Page text

* * * * * * * * *

I'm in California only about an hour from Disneyland so it was perfect! I looked through many of the possible options. Many of them were full, required a long term commitment (which I can't give because I'm only here for a few months), or required extensive paperwork and application processes.
I finally found the one that was perfect for me. It was a volunteer judge position with the Save Me a Spot in College contest. All I had to do was read a batch of 30 written entries for this contest and submit my top three favorites. Easy enough right?
I found out this morning after I received and read my first batch that it is far from easy.
My particular batch of essays comes from a group of 8th grade children. A lot of whom are the first generation of their family to be born in this country. Even more of them have parents who did not get to go to college.
Now the task of picking only three out of 30 children hoping to go to college seems really, really hard. How do you decide which of these deserving and needing children gets an opportunity for a college scholarship? I only get to know about these kids in 400 words or less, and it is both not enough and way too much. Getting a scholarship to college could potentially change the lives of these students. How am I qualified to decide this?
When I know what doors college has opened for me, I certainly cannot take the responsibility of giving a child a chance to go to college lightly.
Notes: These are paraphrased not direct quotes:
One essay said:
I bet you dreamed of going to college too. Now look at you! You reached your goals and now have the chance to give kids like me the same opportunity.

* * * * * * * * *

Material provided
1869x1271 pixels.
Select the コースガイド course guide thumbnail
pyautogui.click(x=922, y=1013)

* * * * * * * * *

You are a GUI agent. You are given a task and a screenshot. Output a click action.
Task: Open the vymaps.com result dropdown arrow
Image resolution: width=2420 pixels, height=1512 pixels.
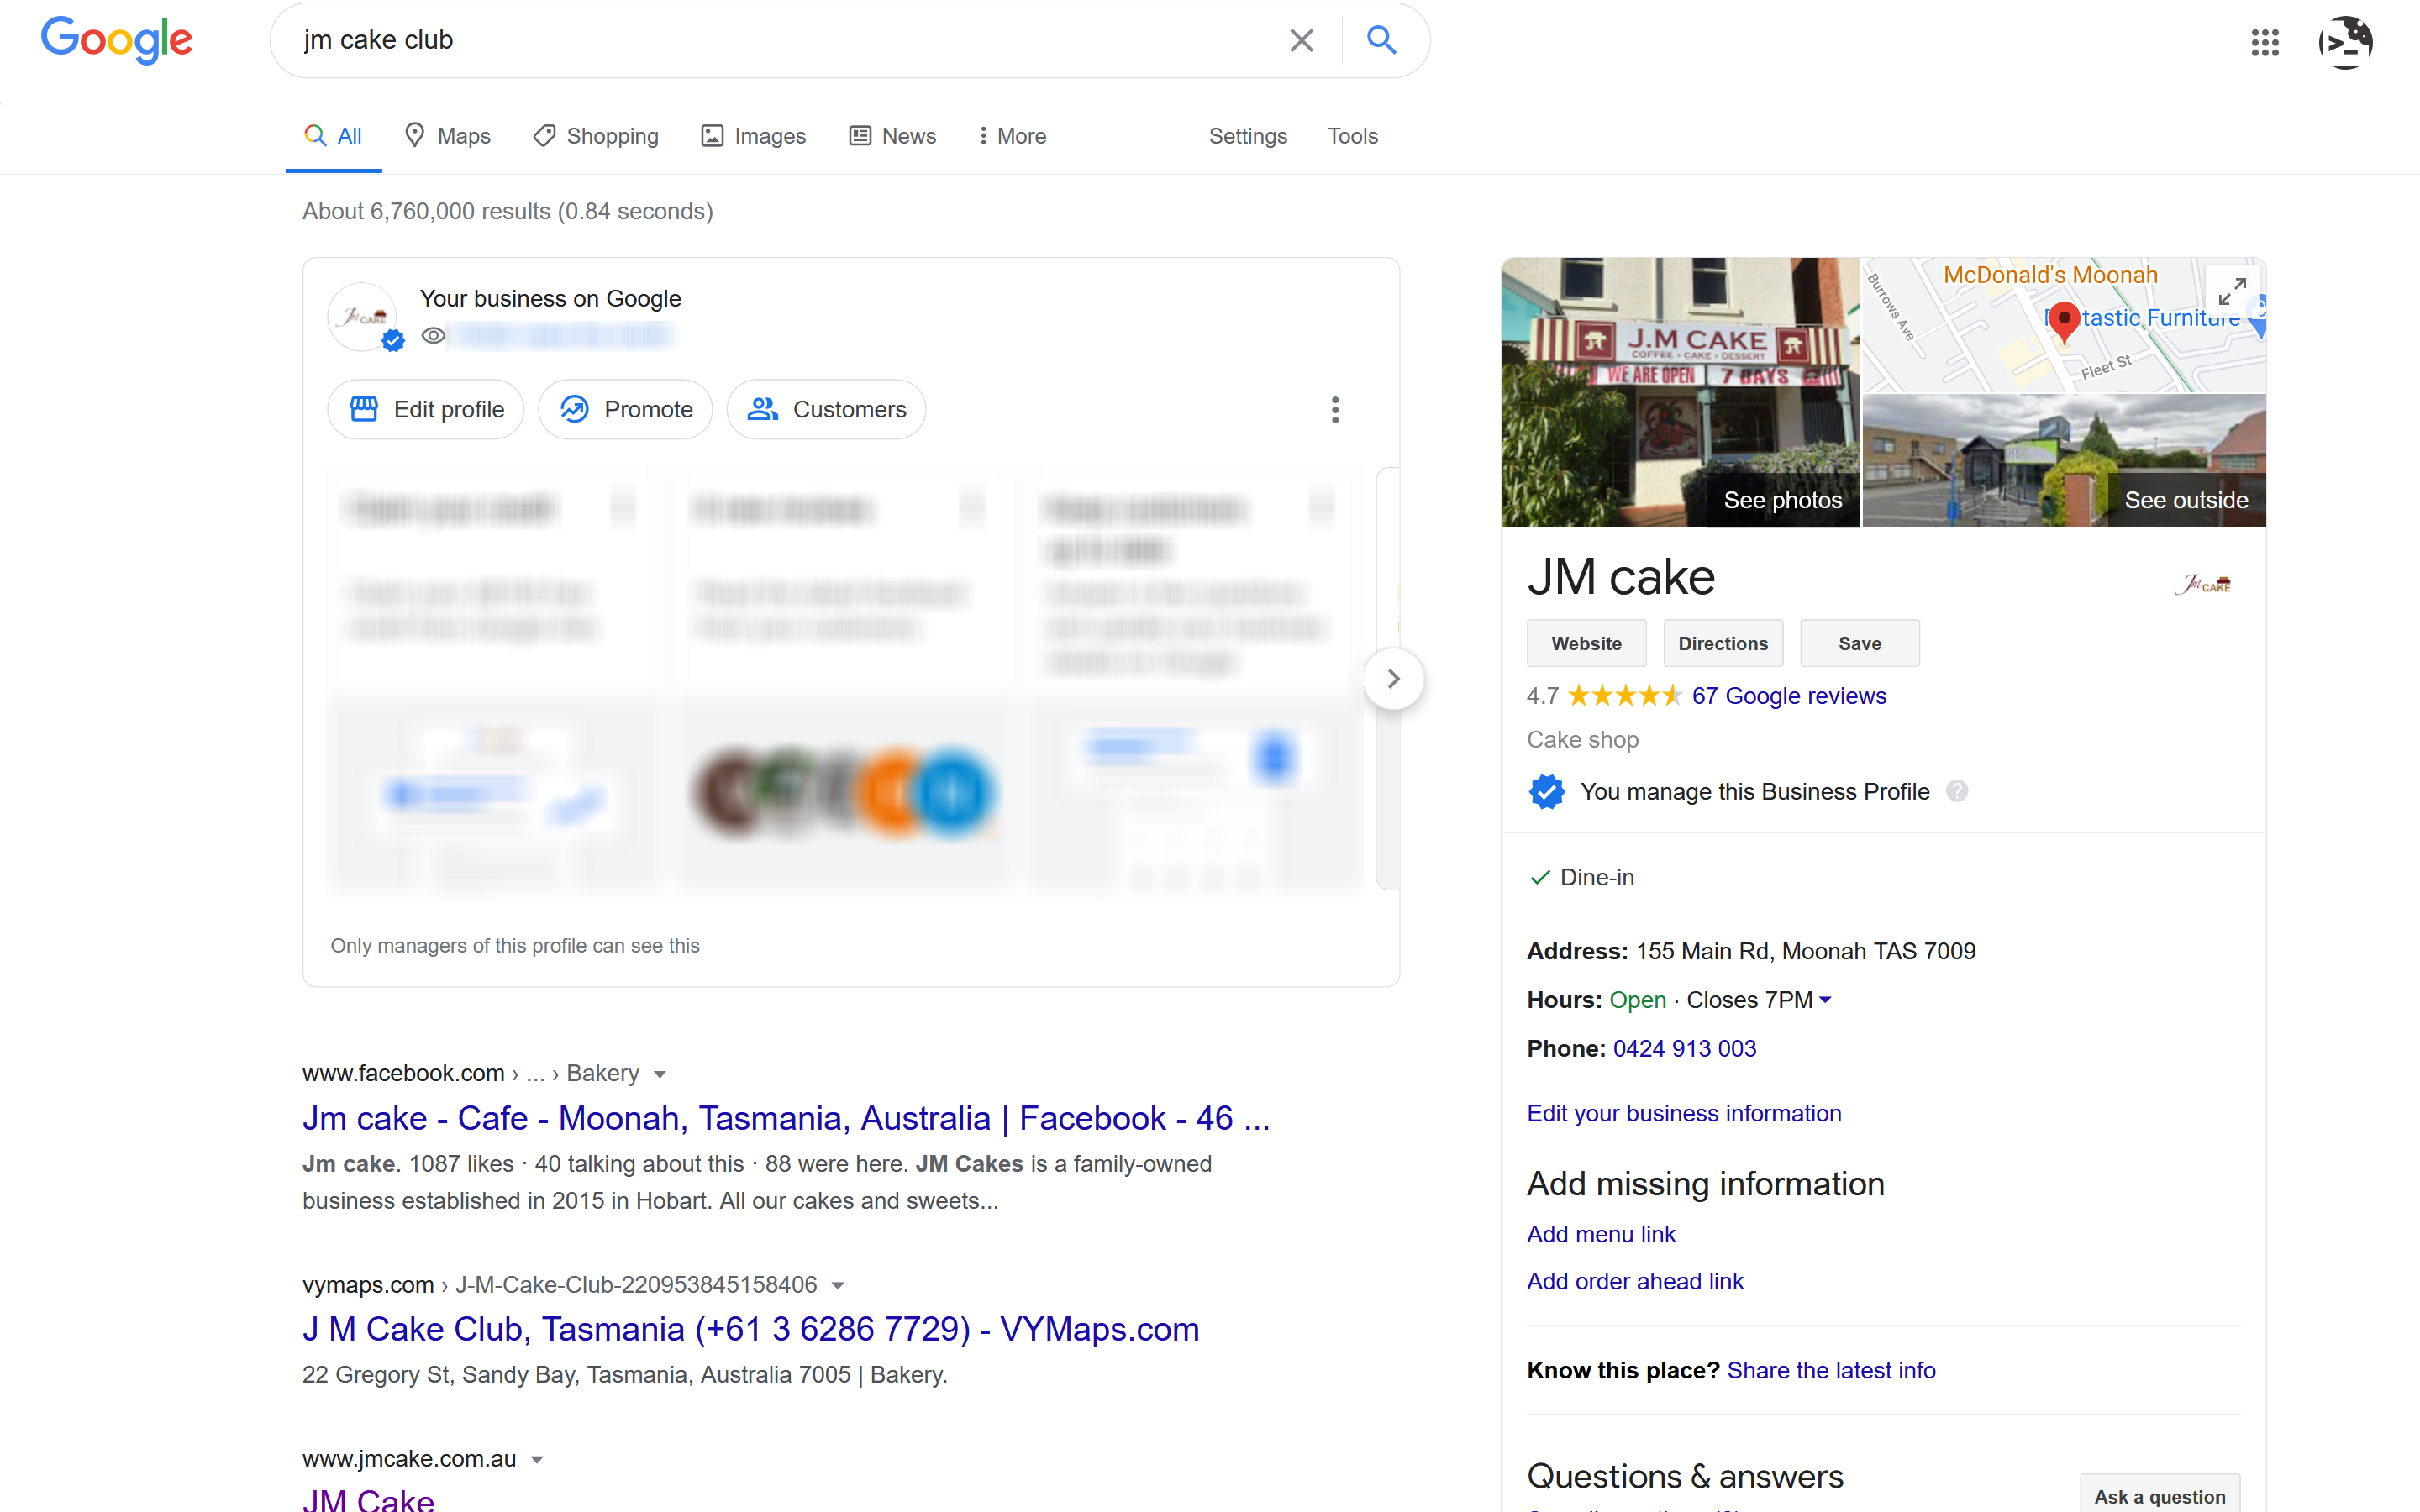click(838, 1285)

* * * * * * * * *

Could you pull out, word for word, the passage of the essay-judging post from "I'm in California" to "go to college."?

I'm in California only about an hour from Disneyland so it was perfect! I looked through many of the possible options. Many of them were full, required a long term commitment (which I can't give because I'm only here for a few months), or required extensive paperwork and application processes.
I finally found the one that was perfect for me. It was a volunteer judge position with the Save Me a Spot in College contest. All I had to do was read a batch of 30 written entries for this contest and submit my top three favorites. Easy enough right?
I found out this morning after I received and read my first batch that it is far from easy.
My particular batch of essays comes from a group of 8th grade children. A lot of whom are the first generation of their family to be born in this country. Even more of them have parents who did not get to go to college.